El fútbol italiano tiene un sabor propio. Mientras los ingleses exportaban el juego y los brasileños lo reinventaban como arte, los italianos lo convertían en ciencia táctica, en disciplina colectiva y en pasión visceral ligada a la identidad de cada ciudad. El calcio no es solo un deporte en Italia: es cultura, política y religión laica.
Los orígenes: del Calcio Fiorentino a la Federación
Antes de que el fútbol inglés llegara a Italia a finales del siglo XIX, el país ya tenía su propio juego con pelota: el Calcio Fiorentino, practicado en Florencia desde el siglo XVI. Era un juego brutal y masivo, jugado en la Piazza Santa Croce, que mezclaba patadas, puñetazos y lucha libre con un objetivo similar al del fútbol. Hoy sigue celebrándose como evento histórico cada junio en Florencia.
El fútbol moderno llegó a Italia a través de los trabajadores y comerciantes británicos que llegaron a Génova y Turín en la era industrial. El Genoa Cricket and Football Club, fundado en 1893, es el club más antiguo de Italia. La Federación Italiana de Fútbol (FIGC) se fundó en 1898 y ese mismo año se disputó el primer campeonato, que ganó el Genoa.
La Serie A y la era dorada del calcio
La Serie A, el máximo nivel del fútbol italiano, se disputó por primera vez en formato de liga en la temporada 1929-30. Desde entonces, el torneo ha sido dominado por un puñado de grandes clubes que encarnan las rivalidades históricas de la península: Juventus (con 36 títulos de liga, el récord absoluto), Inter de Milán, AC Milan, Roma, Lazio y Fiorentina.
Los años 50 y 60 representaron el primer gran apogeo del calcio europeo. El Grande Torino, un equipo extraordinario que dominó Italia en la posguerra, murió trágicamente en el accidente aéreo de Superga en 1949. La antorcha la recogieron Juventus e Inter, y el fútbol italiano empezó a conquistar Europa con sus equipos de club.

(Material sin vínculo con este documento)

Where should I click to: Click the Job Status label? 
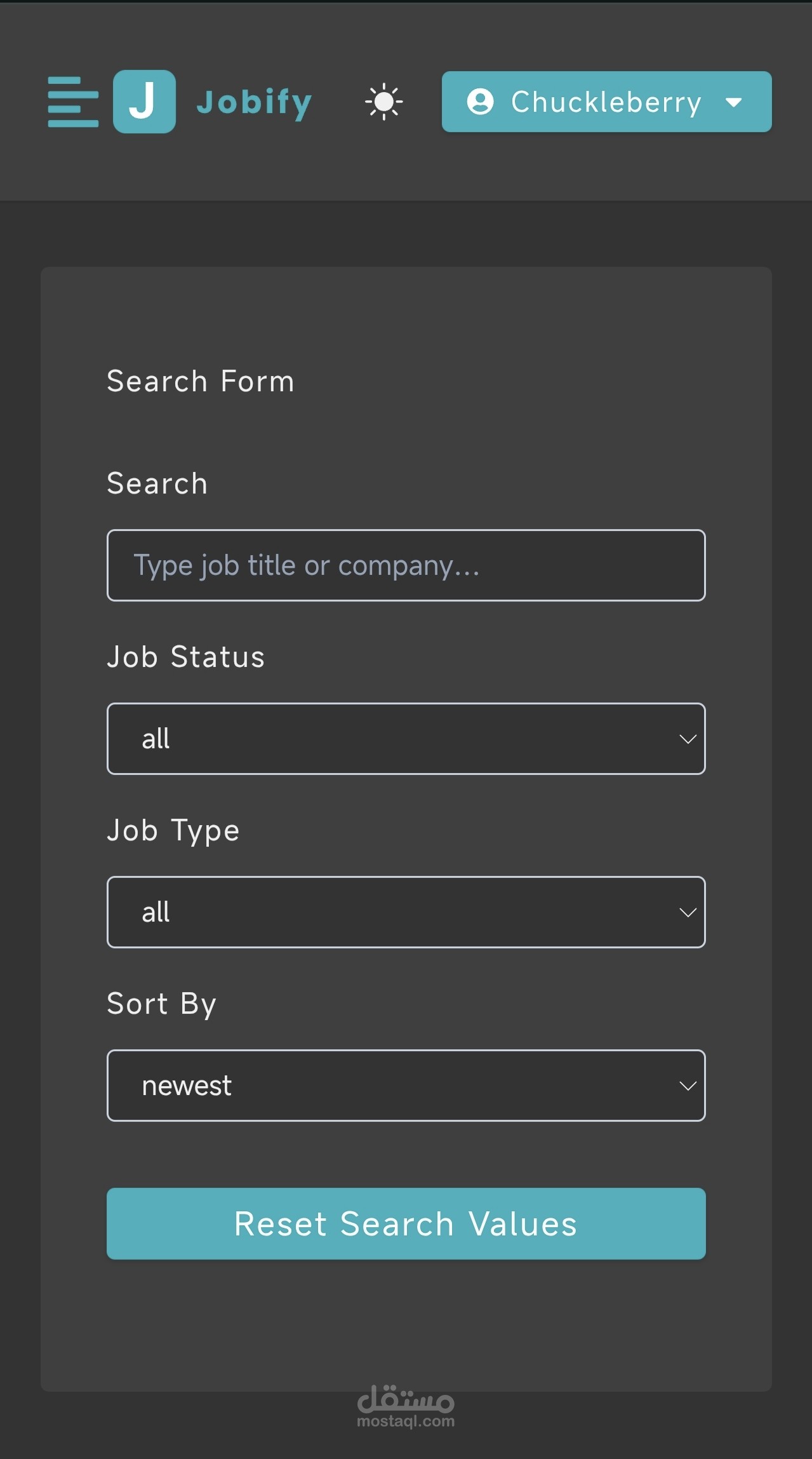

El catenaccio: la táctica que cambió el fútbol mundial
Ninguna aportación italiana al fútbol ha sido tan influyente —y tan debatida— como el catenaccio. Este sistema ultradefensivo, basado en anular el juego rival y lanzarse al contragolpe, fue elevado a arte por entrenadores como Helenio Herrera en el Inter de los años 60 (la famosa Grande Inter, que ganó dos Copas de Europa consecutivas) y Nereo Rocco en el Milan.
El catenaccio fue acusado de matar el espectáculo. También fue imitado en toda Europa. La ironía es que el fútbol italiano, más conocido por su solidez defensiva, ha producido algunos de los delanteros y mediocampistas más creativos de la historia: Roberto Baggio, Alessandro Del Piero, Francesco Totti, Andrea Pirlo.
El calcio en el siglo XXI: crisis y renacimiento
Los años 90 fueron la época de mayor esplendor económico y mediático de la Serie A: Paolo Maldini, Ronaldo, Zinedine Zidane, Gabriel Batistuta y muchos otros convertían el campeonato italiano en el más seguido del mundo. Luego llegó el escándalo del Calciopoli en 2006, que acabó con el título de Juventus y mantuvo al fútbol italiano en crisis durante años.
La primera mitad de los años 20 del siglo XXI ha visto una parcial recuperación. La victoria en la Eurocopa 2021 con el innovador estilo del técnico Roberto Mancini demostró que el calcio puede reinventarse. La táctica italiana ya no es solo catenaccio: es presión alta, posesión y flexibilidad. Pero el ADN defensivo, el orden colectivo y la inteligencia táctica siguen siendo las señas de identidad del fútbol italiano.